Alternatively, you can use a credit card to borrow funds from your card issuer in the form of a cash advance. Most card issuers grant a line of credit (LOC) to cardholders, enabling them to do that. Depending on your credit rating, your credit card will probably have a pre-set cash borrowing limit.
Benefits of Credit Card Uses
The benefits of credit card use range from the aforementioned convenience and security to special rewards.
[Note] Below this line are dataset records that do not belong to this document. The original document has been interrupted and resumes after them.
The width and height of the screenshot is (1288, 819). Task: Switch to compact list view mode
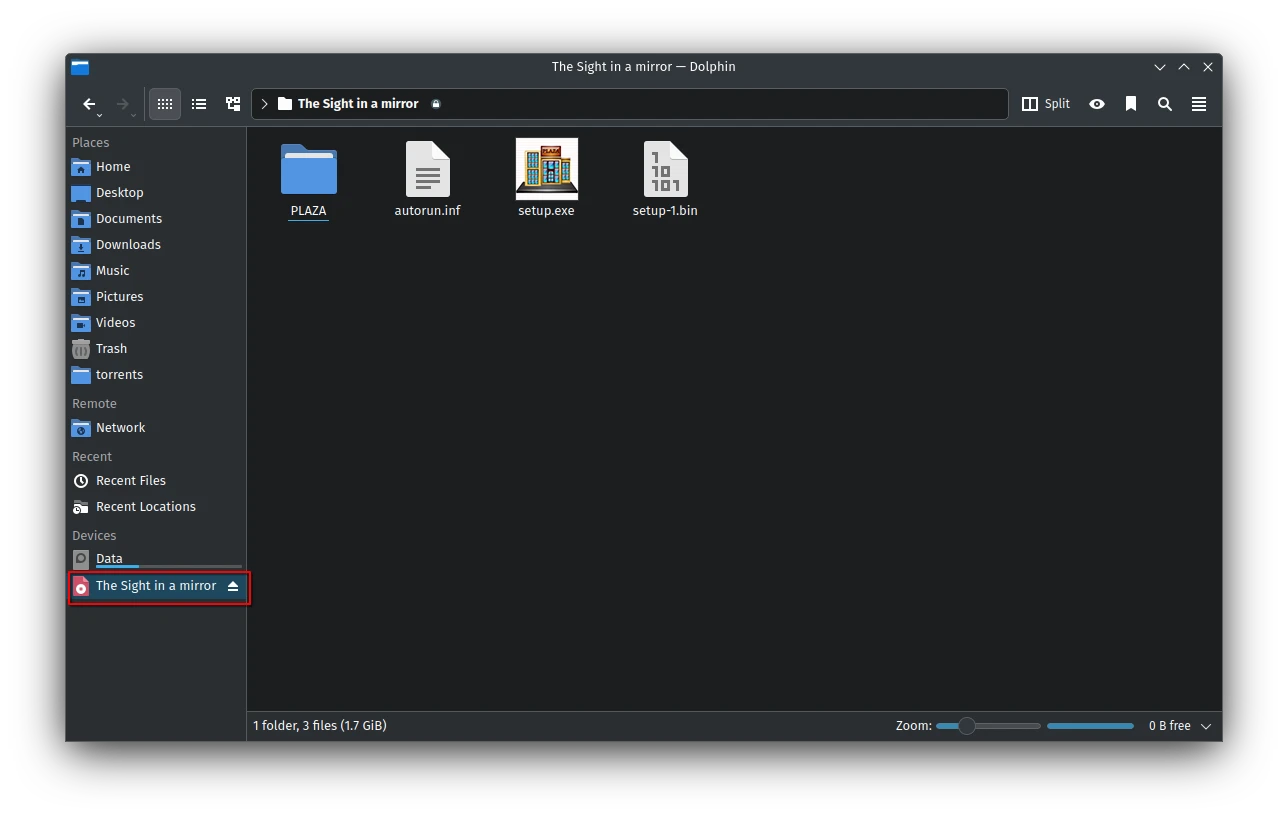tap(199, 103)
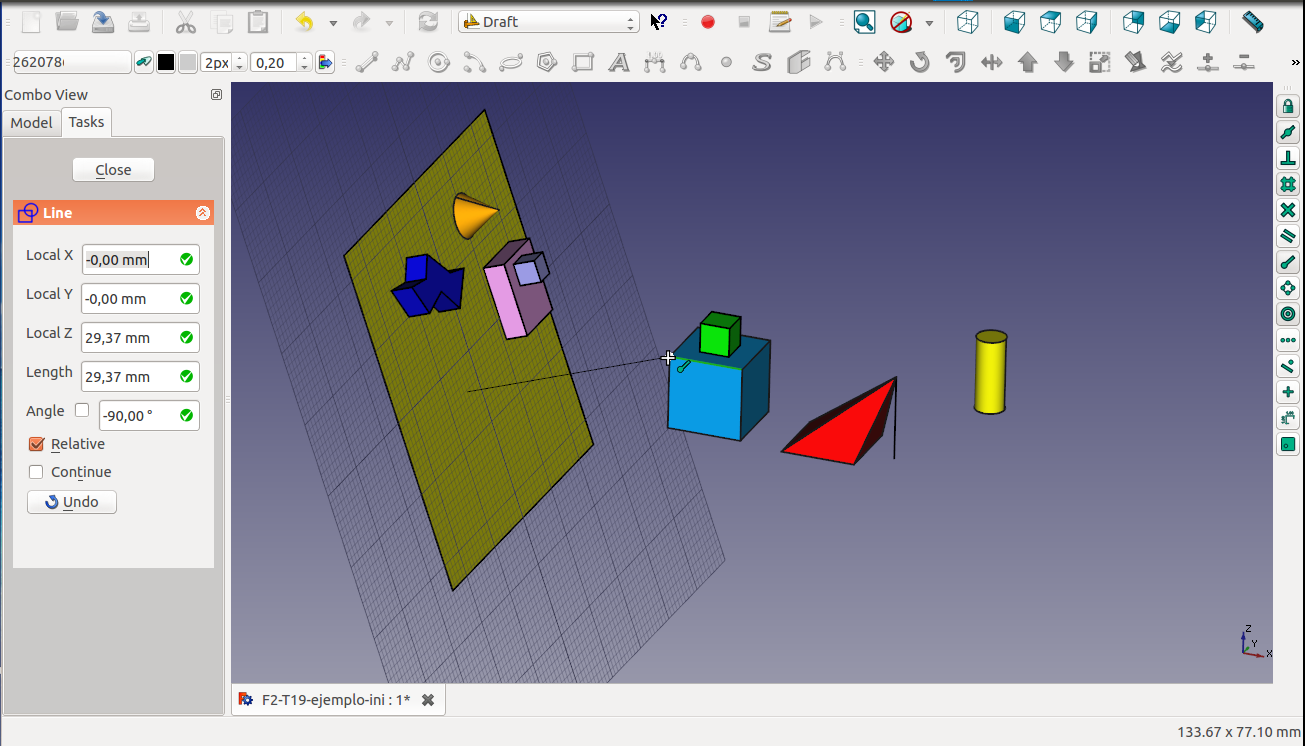Click the measure distance ruler icon
The height and width of the screenshot is (746, 1305).
(x=1252, y=22)
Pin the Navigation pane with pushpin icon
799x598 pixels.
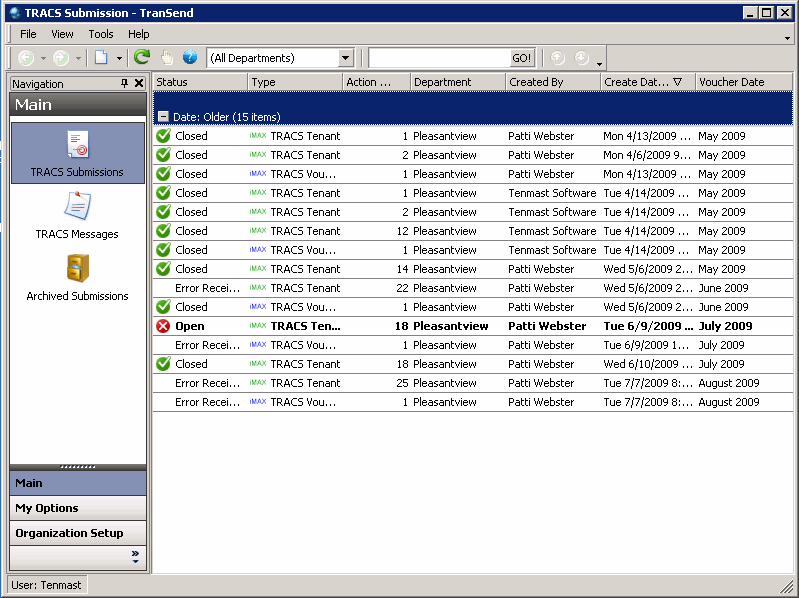125,84
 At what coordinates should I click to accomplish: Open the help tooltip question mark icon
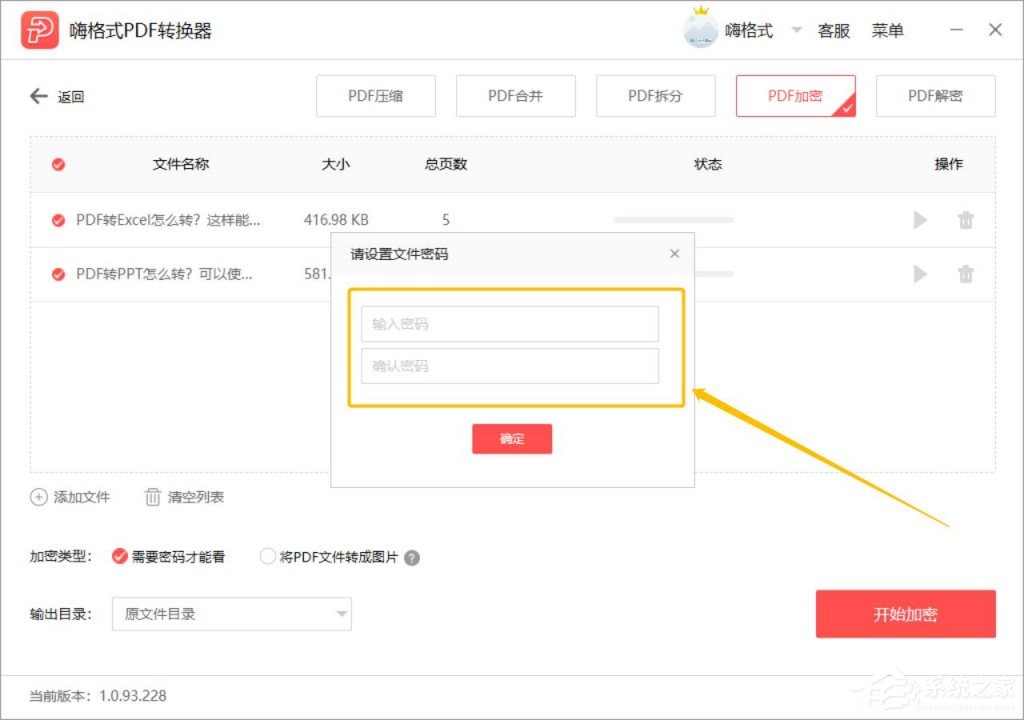pos(410,557)
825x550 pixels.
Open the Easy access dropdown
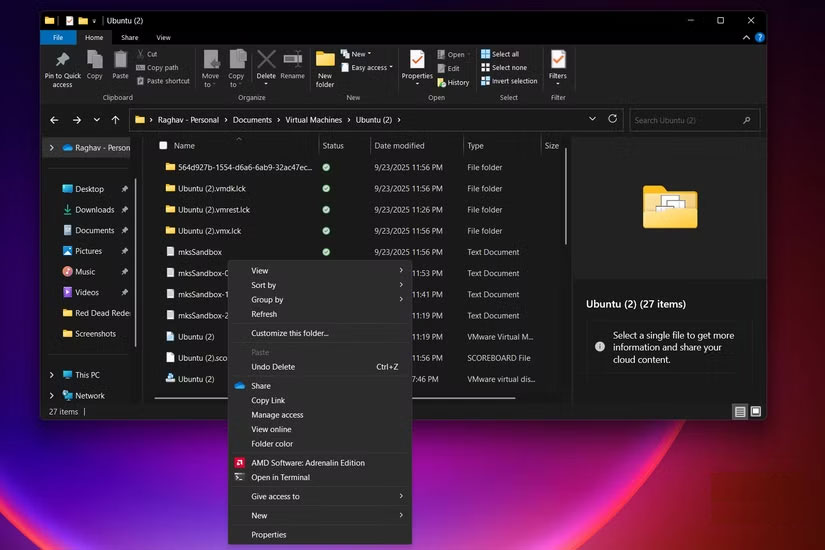click(368, 68)
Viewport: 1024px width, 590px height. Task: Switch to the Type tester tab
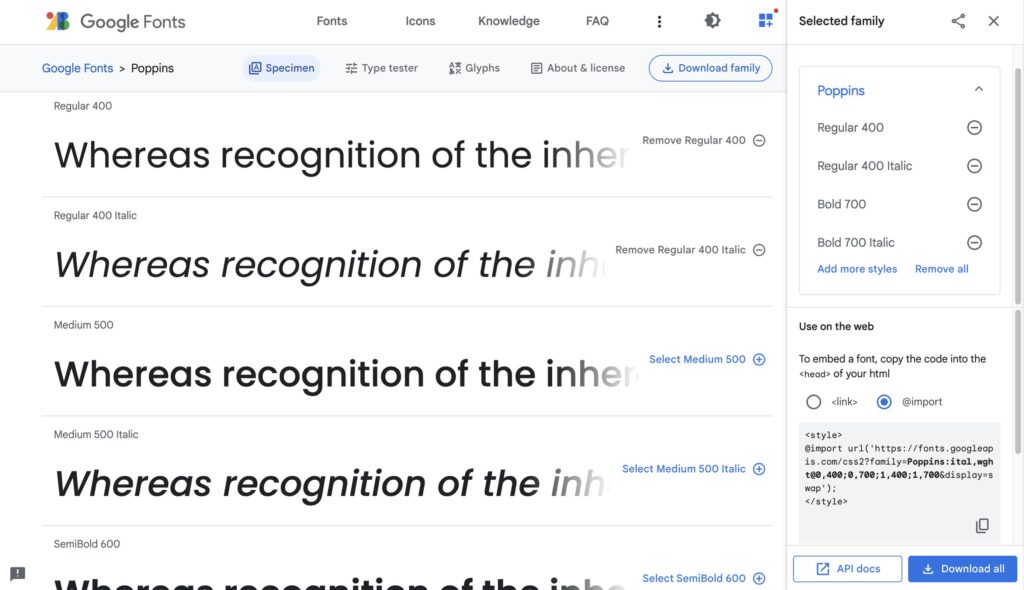click(381, 68)
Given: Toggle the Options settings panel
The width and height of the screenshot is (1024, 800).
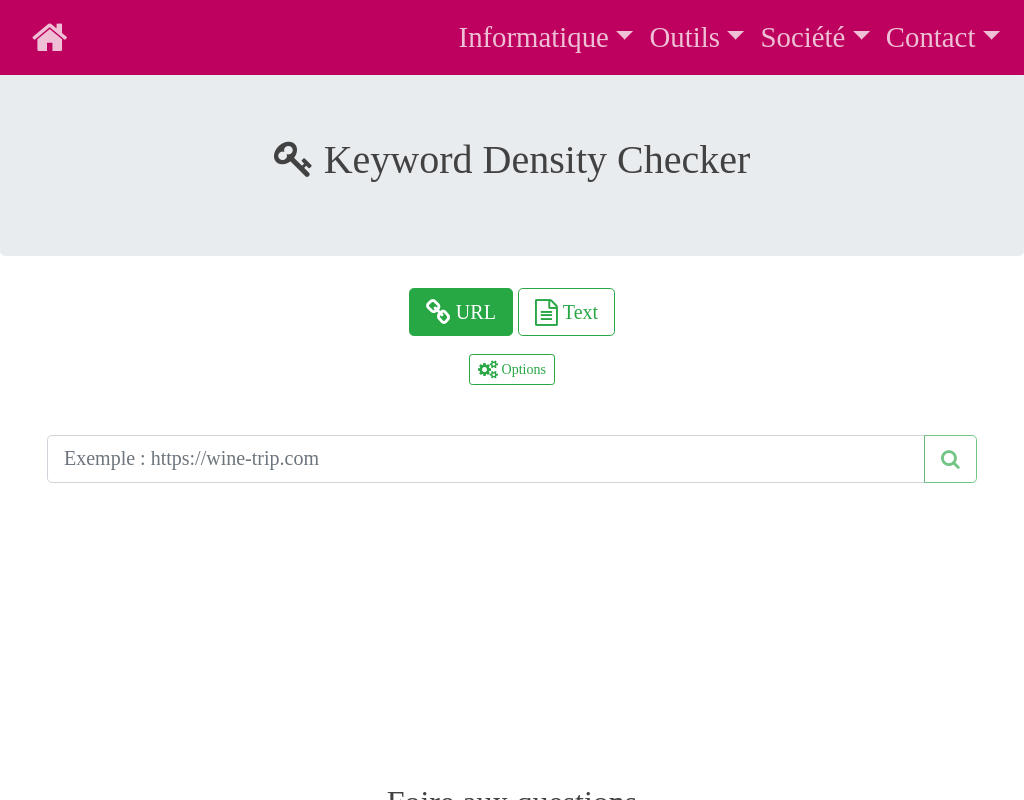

Your credit card can help you build or improve your credit score, provide you with different types of insurance, unlock discounts for airline tickets, earn significant bonuses, and so much more.
When you start using a credit card, you can expect the following:
- Signup bonuses, which can be worth anywhere from $50 to $250.
- Bonus points that you can redeem for gifts cards or other rewards.
- Frequent-flyer miles, usually one mile per dollar or two dollars spent.
- Greater protection from credit card frauds and botched paid services.
- The grace period, which allows you to postpone your payments.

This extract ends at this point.